## ESERCIZIO PROPOSTO
Per favore, estrai le righe senza modificarle, partendo da quella che contiene "You are a computer-use agent." e fermandoti dopo quella che contiene "(x=905, y=532)". Lascia fuori le immagini dalla risposta.

## DATI FORNITI
■ ■ ■ ■ ■

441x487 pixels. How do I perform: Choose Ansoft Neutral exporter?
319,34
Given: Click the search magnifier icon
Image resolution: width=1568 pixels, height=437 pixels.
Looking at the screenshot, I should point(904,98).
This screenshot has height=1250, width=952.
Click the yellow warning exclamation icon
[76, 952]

■ ■ ■ ■ ■

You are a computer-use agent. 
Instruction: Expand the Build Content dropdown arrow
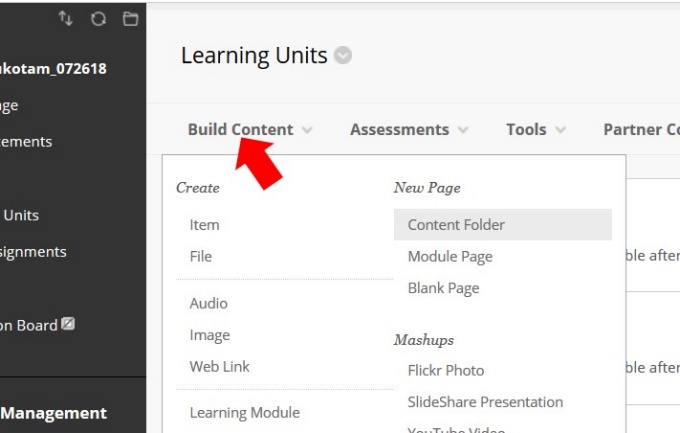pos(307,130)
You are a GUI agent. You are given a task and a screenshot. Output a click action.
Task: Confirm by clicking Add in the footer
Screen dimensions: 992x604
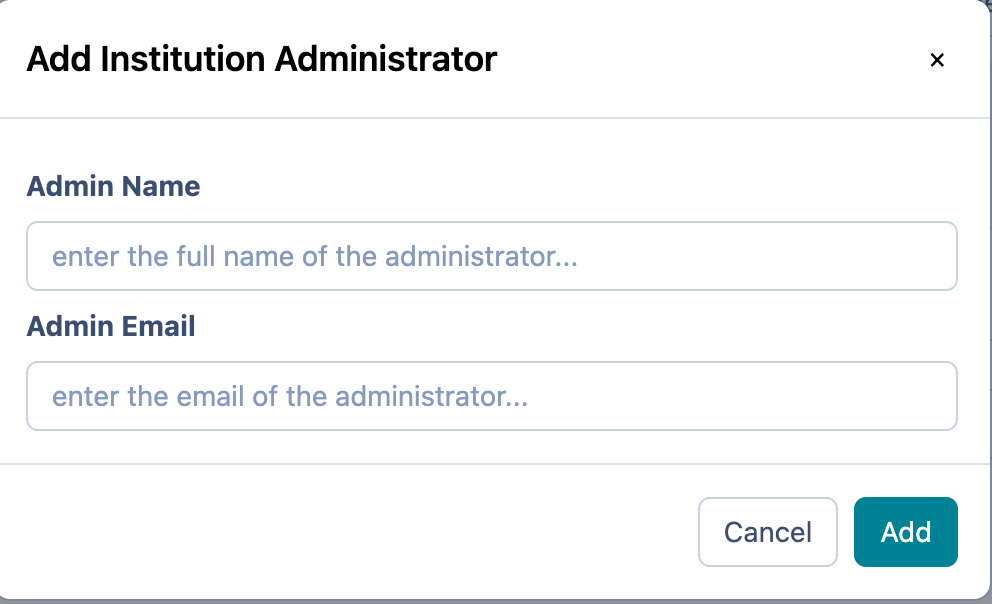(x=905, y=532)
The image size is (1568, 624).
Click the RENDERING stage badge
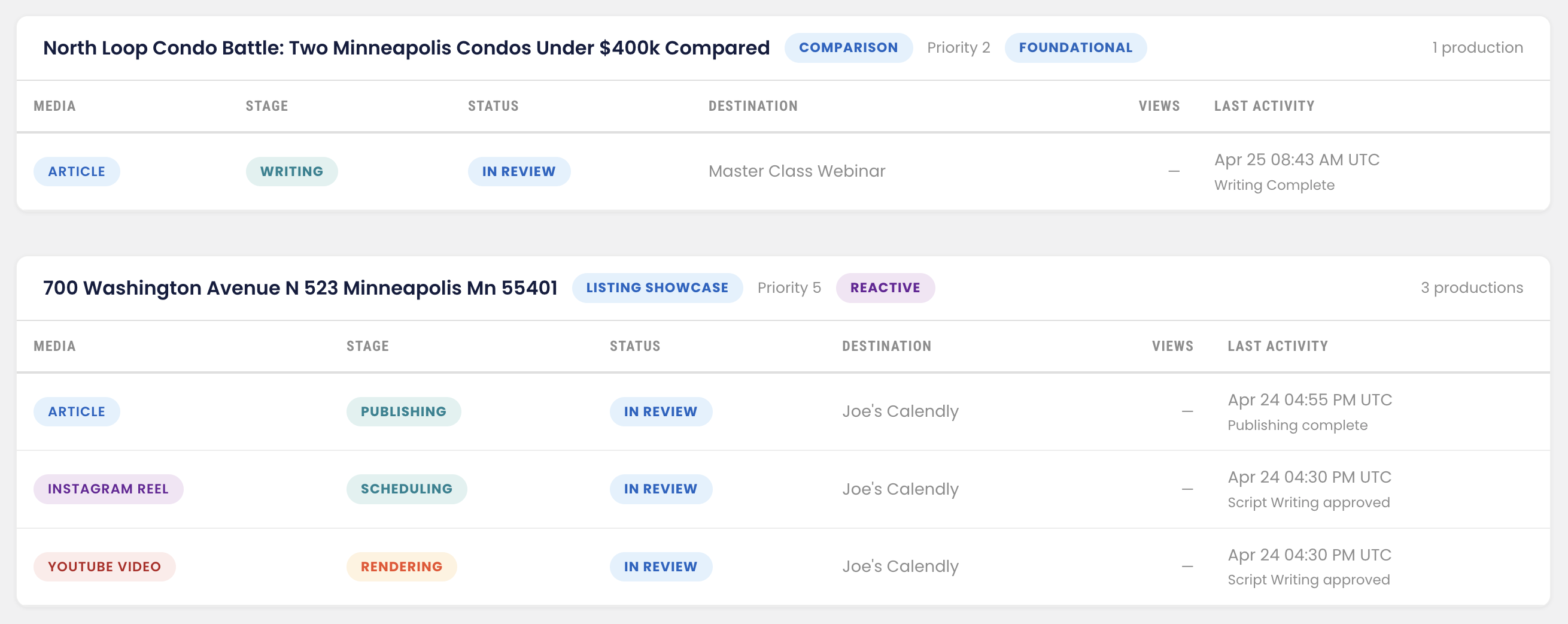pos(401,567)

■ ■ ■ ■ ■

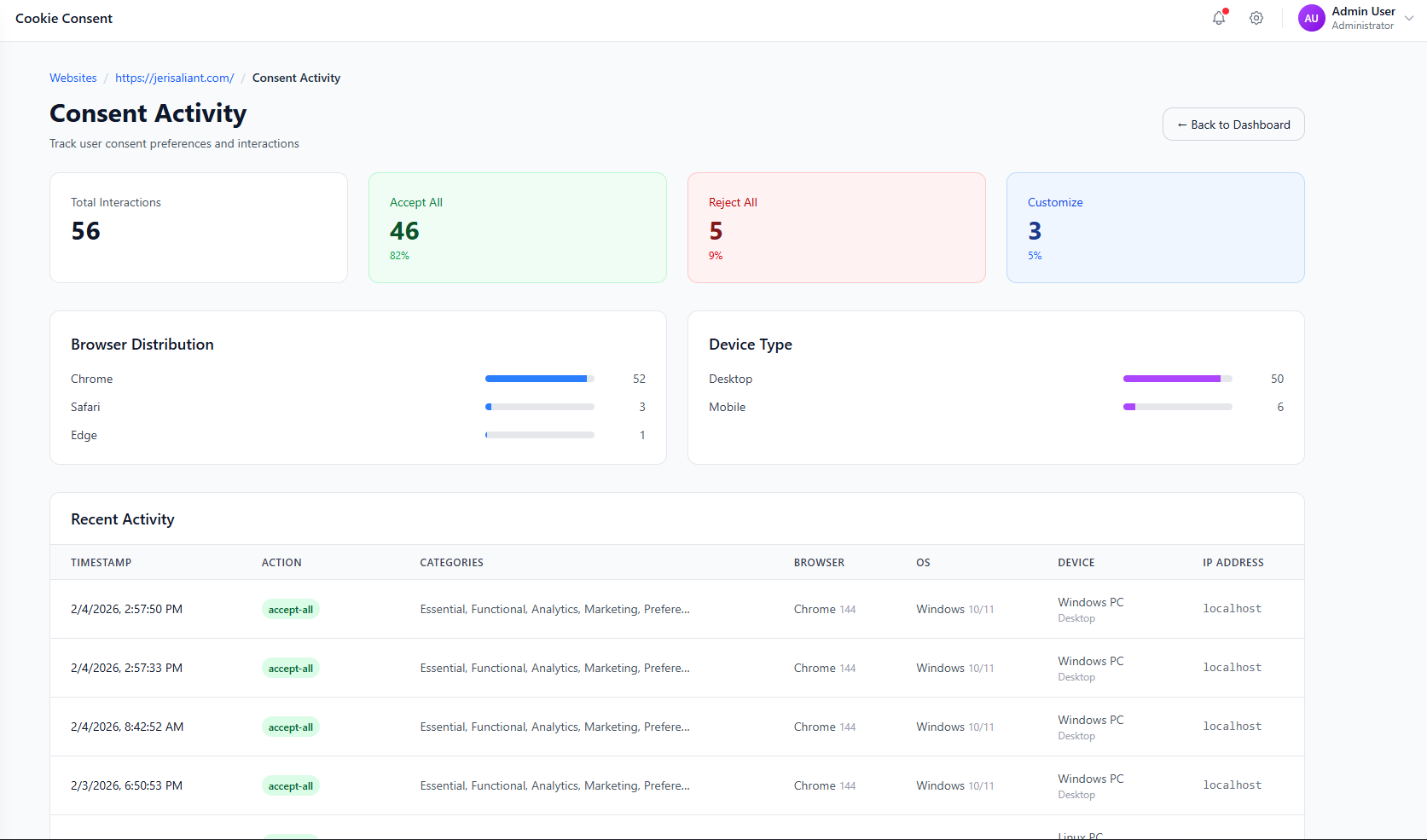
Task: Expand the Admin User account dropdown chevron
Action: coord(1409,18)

■ ■ ■ ■ ■

## RISULTATO FINALE
You are a computer-use agent. 
Instruction: Expand the Build Content dropdown arrow
pos(307,130)
You are a GUI agent. You are given a task and a screenshot. Output a click action.
Task: Confirm by clicking Add in the footer
Screen dimensions: 992x604
(x=905, y=532)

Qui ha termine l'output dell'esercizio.